_SUPPLIED MATERIAL_.
========================================================================

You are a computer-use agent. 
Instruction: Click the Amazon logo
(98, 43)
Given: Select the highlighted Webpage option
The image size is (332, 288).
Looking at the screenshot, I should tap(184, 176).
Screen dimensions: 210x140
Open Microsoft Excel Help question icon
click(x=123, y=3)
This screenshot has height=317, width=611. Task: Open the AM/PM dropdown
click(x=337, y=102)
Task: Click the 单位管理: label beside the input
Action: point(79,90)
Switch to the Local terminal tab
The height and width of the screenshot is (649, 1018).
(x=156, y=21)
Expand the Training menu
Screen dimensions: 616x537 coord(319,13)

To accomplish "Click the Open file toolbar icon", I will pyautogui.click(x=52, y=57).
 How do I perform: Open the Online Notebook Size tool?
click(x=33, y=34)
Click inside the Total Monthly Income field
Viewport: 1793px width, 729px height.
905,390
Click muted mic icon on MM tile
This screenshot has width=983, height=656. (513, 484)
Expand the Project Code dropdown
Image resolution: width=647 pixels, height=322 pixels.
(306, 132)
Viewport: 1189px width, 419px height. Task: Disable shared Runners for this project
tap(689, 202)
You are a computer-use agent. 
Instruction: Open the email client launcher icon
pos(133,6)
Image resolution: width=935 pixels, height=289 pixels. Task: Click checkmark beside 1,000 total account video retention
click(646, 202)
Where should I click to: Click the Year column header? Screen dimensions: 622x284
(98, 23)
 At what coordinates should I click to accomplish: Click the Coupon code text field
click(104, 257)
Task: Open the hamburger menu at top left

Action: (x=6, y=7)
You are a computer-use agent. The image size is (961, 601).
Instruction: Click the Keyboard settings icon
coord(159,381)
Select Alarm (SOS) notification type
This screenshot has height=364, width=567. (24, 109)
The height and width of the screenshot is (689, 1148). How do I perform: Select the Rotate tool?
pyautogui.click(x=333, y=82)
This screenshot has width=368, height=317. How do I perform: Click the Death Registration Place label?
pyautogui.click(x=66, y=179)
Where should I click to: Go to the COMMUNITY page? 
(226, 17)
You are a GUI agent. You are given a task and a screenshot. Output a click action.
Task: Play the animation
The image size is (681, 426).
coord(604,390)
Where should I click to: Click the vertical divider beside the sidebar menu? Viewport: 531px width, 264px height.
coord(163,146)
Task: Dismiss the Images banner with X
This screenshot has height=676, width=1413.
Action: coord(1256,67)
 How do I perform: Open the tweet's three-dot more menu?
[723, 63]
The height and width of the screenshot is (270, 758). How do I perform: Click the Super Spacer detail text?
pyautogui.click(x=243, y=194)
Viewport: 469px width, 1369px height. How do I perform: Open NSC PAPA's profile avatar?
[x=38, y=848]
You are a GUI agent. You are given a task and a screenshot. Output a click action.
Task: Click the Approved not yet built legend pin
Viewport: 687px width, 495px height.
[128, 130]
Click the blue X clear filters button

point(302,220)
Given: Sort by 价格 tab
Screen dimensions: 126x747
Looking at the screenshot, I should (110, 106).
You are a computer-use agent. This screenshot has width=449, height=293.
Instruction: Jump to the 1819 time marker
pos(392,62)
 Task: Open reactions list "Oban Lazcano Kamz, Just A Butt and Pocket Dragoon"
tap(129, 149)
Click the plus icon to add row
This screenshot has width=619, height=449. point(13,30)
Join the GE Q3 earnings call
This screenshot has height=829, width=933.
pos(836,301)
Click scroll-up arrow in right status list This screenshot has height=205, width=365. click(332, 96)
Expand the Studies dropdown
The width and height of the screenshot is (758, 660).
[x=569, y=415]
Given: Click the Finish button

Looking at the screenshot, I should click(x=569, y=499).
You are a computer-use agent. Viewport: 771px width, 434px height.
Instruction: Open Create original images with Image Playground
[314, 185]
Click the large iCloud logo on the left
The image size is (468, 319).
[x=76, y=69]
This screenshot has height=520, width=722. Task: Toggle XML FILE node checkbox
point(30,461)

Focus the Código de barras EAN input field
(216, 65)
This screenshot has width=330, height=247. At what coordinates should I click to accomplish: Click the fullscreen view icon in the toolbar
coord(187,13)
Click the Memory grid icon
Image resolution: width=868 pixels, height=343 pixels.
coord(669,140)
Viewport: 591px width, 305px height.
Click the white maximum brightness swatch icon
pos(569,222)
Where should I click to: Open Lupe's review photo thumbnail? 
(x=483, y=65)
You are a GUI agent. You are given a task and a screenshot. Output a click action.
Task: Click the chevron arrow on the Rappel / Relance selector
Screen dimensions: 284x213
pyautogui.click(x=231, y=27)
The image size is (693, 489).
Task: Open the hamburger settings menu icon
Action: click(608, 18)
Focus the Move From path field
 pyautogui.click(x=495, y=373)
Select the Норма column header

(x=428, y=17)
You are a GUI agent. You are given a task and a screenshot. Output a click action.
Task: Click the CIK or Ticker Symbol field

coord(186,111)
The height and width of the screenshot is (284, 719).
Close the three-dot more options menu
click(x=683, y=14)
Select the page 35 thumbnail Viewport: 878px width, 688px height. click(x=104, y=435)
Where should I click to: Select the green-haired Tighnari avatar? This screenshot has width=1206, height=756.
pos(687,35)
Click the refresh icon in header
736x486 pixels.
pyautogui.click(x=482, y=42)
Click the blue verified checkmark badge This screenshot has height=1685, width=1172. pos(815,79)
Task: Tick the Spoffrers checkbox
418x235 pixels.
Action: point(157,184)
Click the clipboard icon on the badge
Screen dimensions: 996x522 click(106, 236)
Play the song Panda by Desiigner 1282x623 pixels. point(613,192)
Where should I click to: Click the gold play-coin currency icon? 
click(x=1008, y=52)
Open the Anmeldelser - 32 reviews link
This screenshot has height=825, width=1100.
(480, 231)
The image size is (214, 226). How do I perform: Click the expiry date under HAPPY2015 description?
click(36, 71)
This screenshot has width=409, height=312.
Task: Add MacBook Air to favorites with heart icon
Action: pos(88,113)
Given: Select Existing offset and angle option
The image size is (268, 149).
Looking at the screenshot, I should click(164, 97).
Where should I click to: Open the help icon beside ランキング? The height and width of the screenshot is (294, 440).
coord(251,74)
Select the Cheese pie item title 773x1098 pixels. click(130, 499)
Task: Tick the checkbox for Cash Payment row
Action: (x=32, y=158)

========================================================================

_ACTIVITY_.
If a line in the records above has the word "computer", copy it out.

_FINISHED EXERCISE_.
You are a computer-use agent. 
You are a computer-use agent. 
You are a computer-use agent. The image size is (961, 601).
You are a computer-use agent. This screenshot has width=449, height=293.
You are a computer-use agent. Viewport: 771px width, 434px height.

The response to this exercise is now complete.